川崎:ブランドのピックアップは自分が行い、アイテムの買い付けはリアルな視点で判断できる綾部やマティーに任せています。僕が抽象的な雰囲気が好きなので、そういうブランドが多いですね。古着の買い付けは創業メンバーが担当しています。
綾部帆乃香「リトマス」ショップマネジャー兼バイヤー(以下、綾部):「リトマス」は色や柄のアイテムを多めに、「ルテンス」はモノトーンやユニホームに近いアイテムを多めに買い付けています。客層は全く異なりますが、オケージョンが豊富な「ルテンス」の方が年齢層高いかもしれません。「リトマス」はトレンドを意識した方が多く、感度高めの人から高校生までさまざま。高校生のお客さまが私たちと一緒に大人になっておしゃれに成長していくのを見るのも楽しいです。
芝有果音「リトマス」名古屋ショップマネジャー(以下、芝):イメージチェンジ目的で来てくれる方もいます。私たち自身のファッションももともとこういうテイストだったわけではなく、入店したころはひどい服装でした(笑)。徐々にファッションに詳しくなり、お客さまと一緒に変化している感覚です。
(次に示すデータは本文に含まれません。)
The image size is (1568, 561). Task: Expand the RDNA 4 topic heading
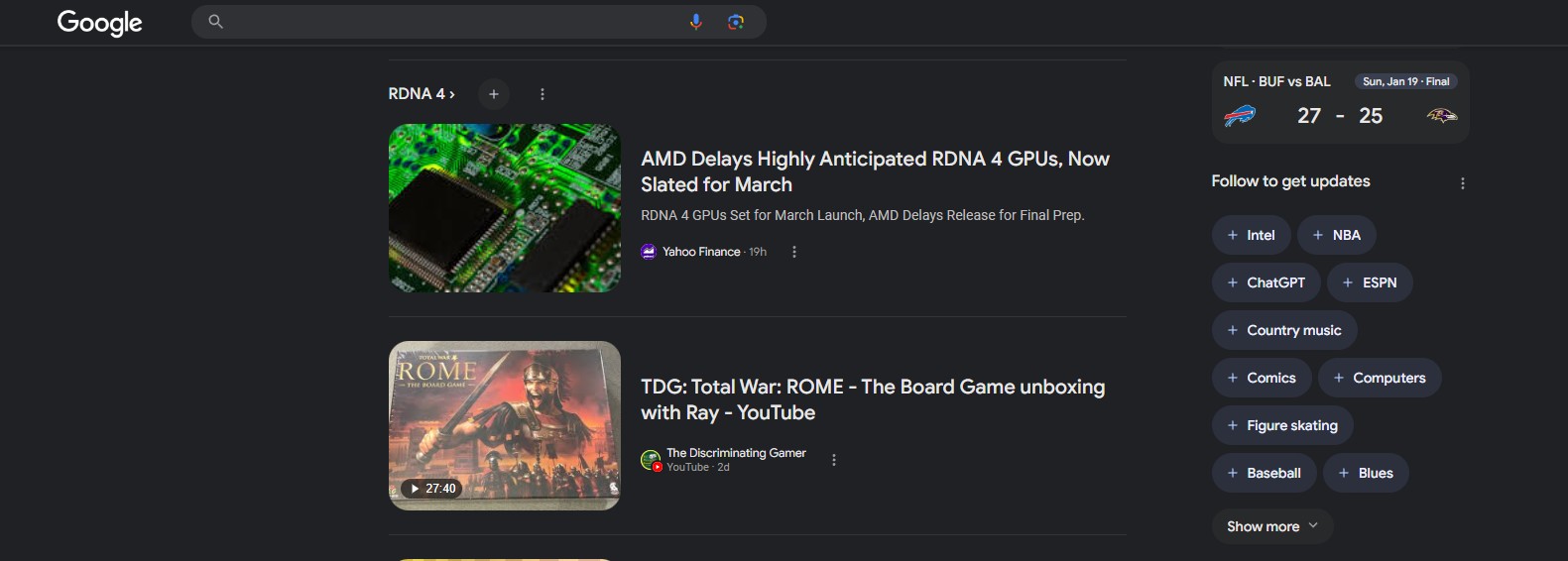click(422, 94)
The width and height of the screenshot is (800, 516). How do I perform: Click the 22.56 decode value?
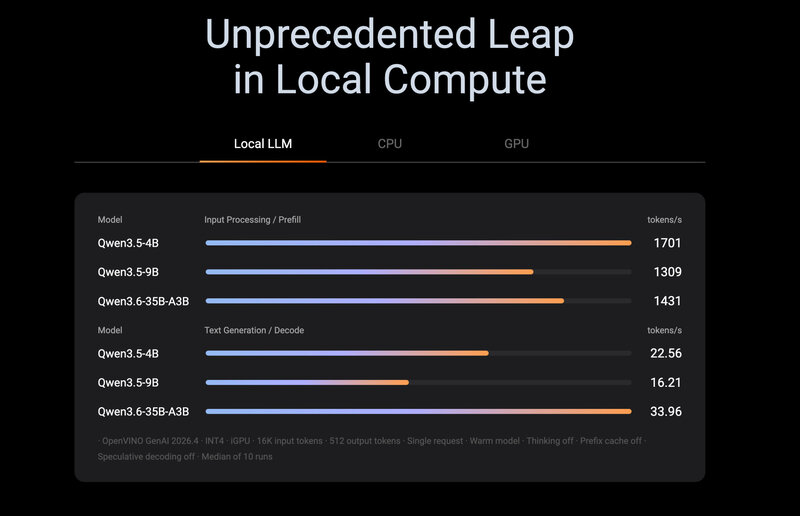(x=666, y=353)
マティー「ルテンス」ショップマネジャー(以下、マティー):「ルテンス」は“ユニホーム”をキーワードにしていて、オフィスでも使えるセットアップやジャケット、トラウザーをそろえています。ビンテージのウエディングドレスやオリジナルのドレスも用意しているので、遠方から来てくれる夫婦もいます。ブラックのアイテムが多く、たまにスタッフもお客さまもみんな黒いときがあります(笑)。
WWD:「ルテンス」にネイルサロンを設けた理由は?
川崎:統一した女性像を作りたいと思ったのが理由の一つです。満を辞して開いたというより、「リトマス」でネイルが上手いスタッフがいたので、彼女に任せました。1人で運営しているので予約はすぐに埋まってしまうのですが。
WWD:「リトマス」「ルテンス」が描く女性像とは?
川崎:僕が女性像をこれと決めているのではなく、今いるスタッフに合わせています。その方が深く広い世界観ができると思っているので。
マティー:スタッフそれぞれの好みやスタイルが全く違うので自然と女性像は分かれていますね。純粋に自分たちがファッションを楽しむことが個性や世界観を生み出しているのかもしれません。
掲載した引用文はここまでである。